• Secteur des ressources en eau en algérie


    Secteur des ressources en eau: Le problème de l'eau «est dans sa gestion»


    Suite aux multiples fuites d'eau qui caractérisent les réseaux de distribution d'eau un peu partout à travers le pays, faisant ainsi des pannes pénalisant les foyers pendant plusieurs jours, le ministre des Ressources en eau et de l'Environnement, Abdelkader Ouali, a insisté jeudi dernier, à partir de Blida, sur l'impératif de lutte contre les fuites d'eau, et ce, en vue de la préservation de cette denrée vitale.
    A cet effet, s'exprimant sur le sujet lors d'une visite de travail effectuée dans la wilaya, celui-ci a dit que : «Nous devons préserver l'eau, en veillant à la réparation des réseaux déficients», a-t-il soutenu.
    A ce propos, le premier responsable du secteur n'a pas manqué de rappeler aussi qu'en Algérie le problème dans le domaine des ressources en eau n'est pas tant dans sa production mais plutôt dans sa distribution. «L'Algérie n'a pas de problème en matière de production d'eau, mais plutôt dans sa distribution, dont la gestion n'est pas au niveau escompté», a t-il rappelé. Sur ce point, le ministre a mis l'accent sur une gestion qui, jusqu'à présent, n'a pas encore atteint les objectifs attendus. Pourtant, en matière de moyens matériels et financiers, l'Etat n'a pas lésiné en ce sens.
    La preuve étant, rien que pour la région de Blida, une enveloppe de 200 millions de dinars, a été débloquée pour la rénovation du réseau de transport d'eau potable de la wilaya, à partir de l'été prochain. D'autre part, Abdelkader Ouali a relevé la réalisation, en l'espace de 15 ans à l'échelle nationale, de 31 barrages, au titre du programme présidentiel, portant ainsi le nombre de ces ouvrages à 75 en Algérie, avant d'atteindre 80 barrages en 2017.

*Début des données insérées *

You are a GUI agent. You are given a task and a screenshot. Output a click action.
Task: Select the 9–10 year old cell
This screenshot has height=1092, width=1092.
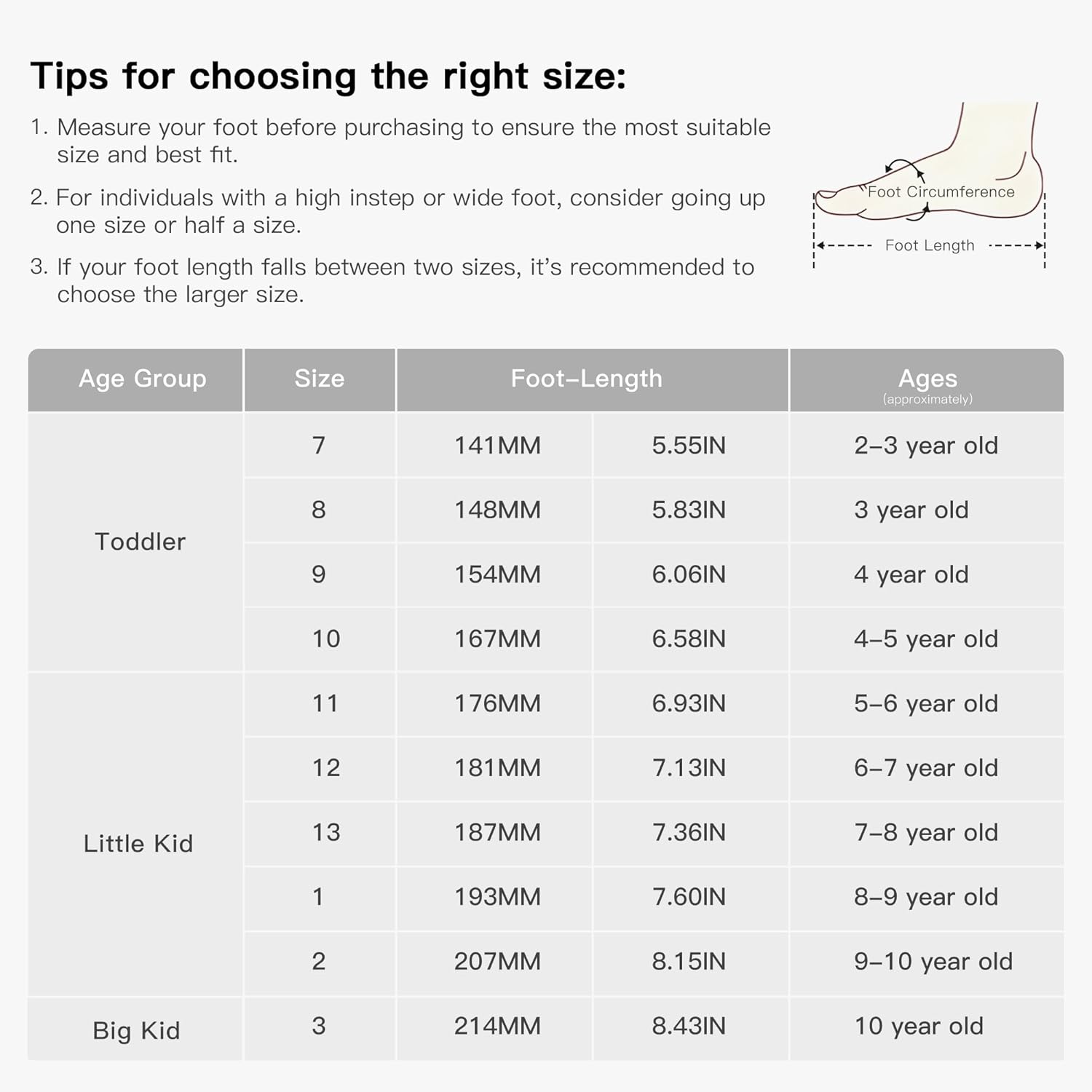pyautogui.click(x=927, y=962)
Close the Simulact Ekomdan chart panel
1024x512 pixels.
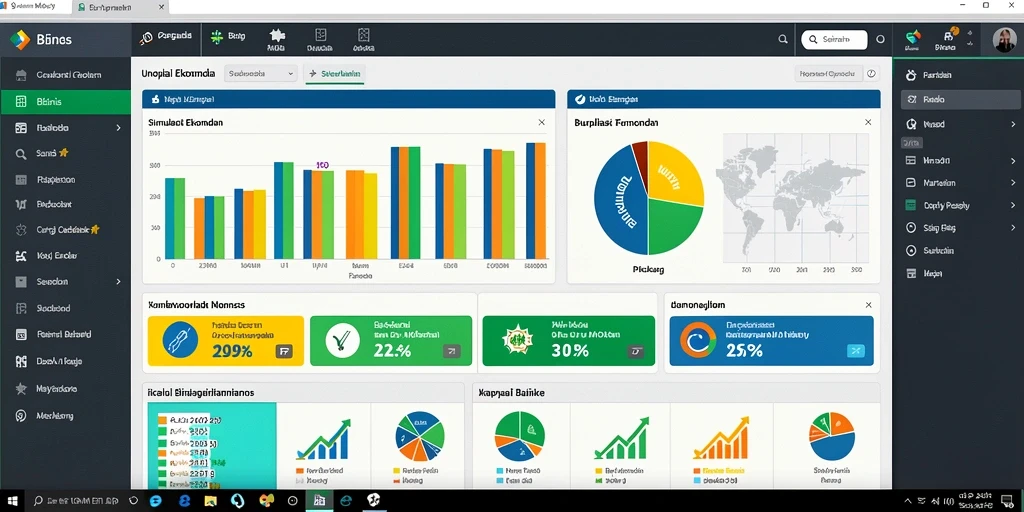541,122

    La réception programmée de 5 barrages, actuellement en cours de concrétisation, à travers le pays, dans le cadre de la mobilisation des eaux superficielles est également une preuve des efforts consentis par le gouvernement en matière de ressources hydriques. Néanmoins, dans un contexte mondial où l'usage de l'eau est devenu plus qu'indispensable, de surcroît aux gaspillages massifs des citoyens continuant à sévir au sein de la société algérienne, il est dans l'urgence, selon le ministre, que la société civile s'implique davantage pour éviter toute consommation excessive en eau. Prémunir, le réseau de ces fuites est donc parmi les moyens les plus responsables de le préserver.
    A ce sujet, il est à rappeler, en matière de branchements défectueux en eau, outre la vétusté des anciennes conduites, quand bien même de celles-ci ont été occasionnées par des citoyens.

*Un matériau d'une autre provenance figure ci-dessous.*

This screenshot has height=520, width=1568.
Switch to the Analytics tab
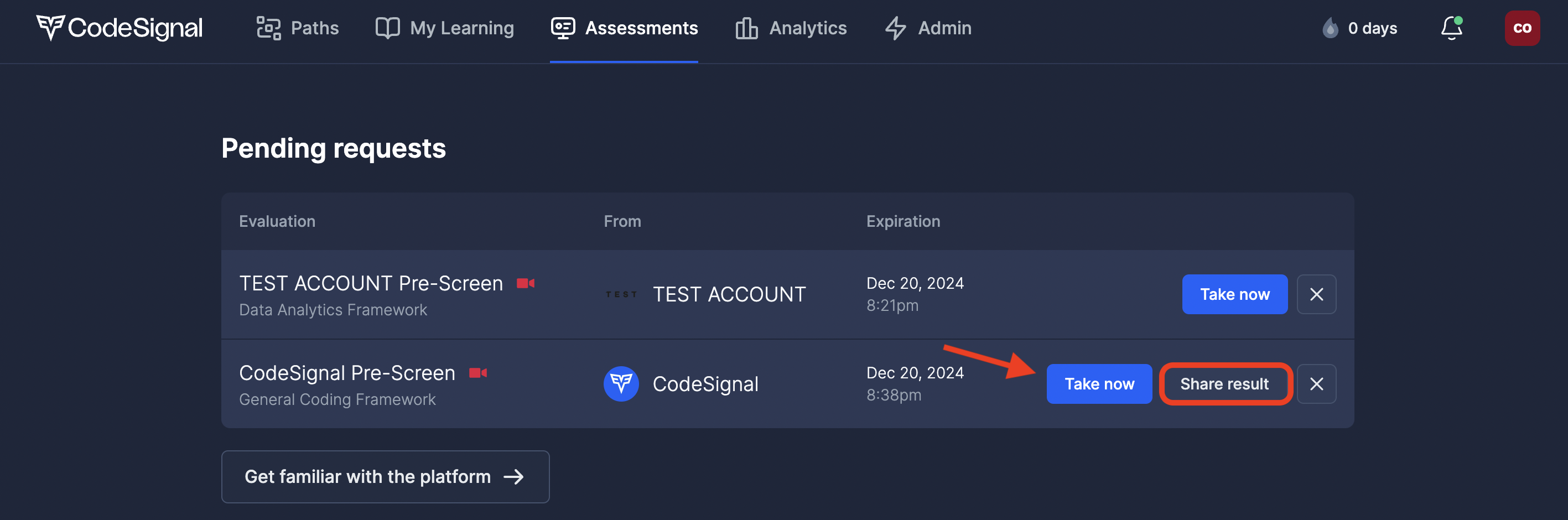click(x=791, y=28)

    Pour cause, lorsque de nouvelles installations en eau par exemple, notamment chez des particuliers habitant les bourgades éloignées, au lieu donc d'appeler les agents d'ADE habilités à faire le travail convenablement, ces derniers préfèrent agir seuls en amateurs. Résultat, ils créent des fuites encore plus générales et difficiles à réparer. Alors pour lutter contre ce genre de comportements, c'est tout le monde qui devrait faire attention pour une préservation générale des réseaux en eau, sans quoi les efforts de l'Etat, à eux seuls, ne sauraient satisfaire entièrement la distribution d'eau.

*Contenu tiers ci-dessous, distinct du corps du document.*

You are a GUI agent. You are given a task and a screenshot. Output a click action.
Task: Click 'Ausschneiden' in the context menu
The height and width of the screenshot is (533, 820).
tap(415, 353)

    Toujours dans la même perspective, le ministre a également mis en exergue l'importance des eaux souterraines. Un mode d'approvisionnement qui contribue principalement dans l'alimentation des citoyens en eau potable (AEP). A titre d'exemple, ce dernier a cité la wilaya de Blida qui, elle, s'appuie en la matière sur les eaux souterraines.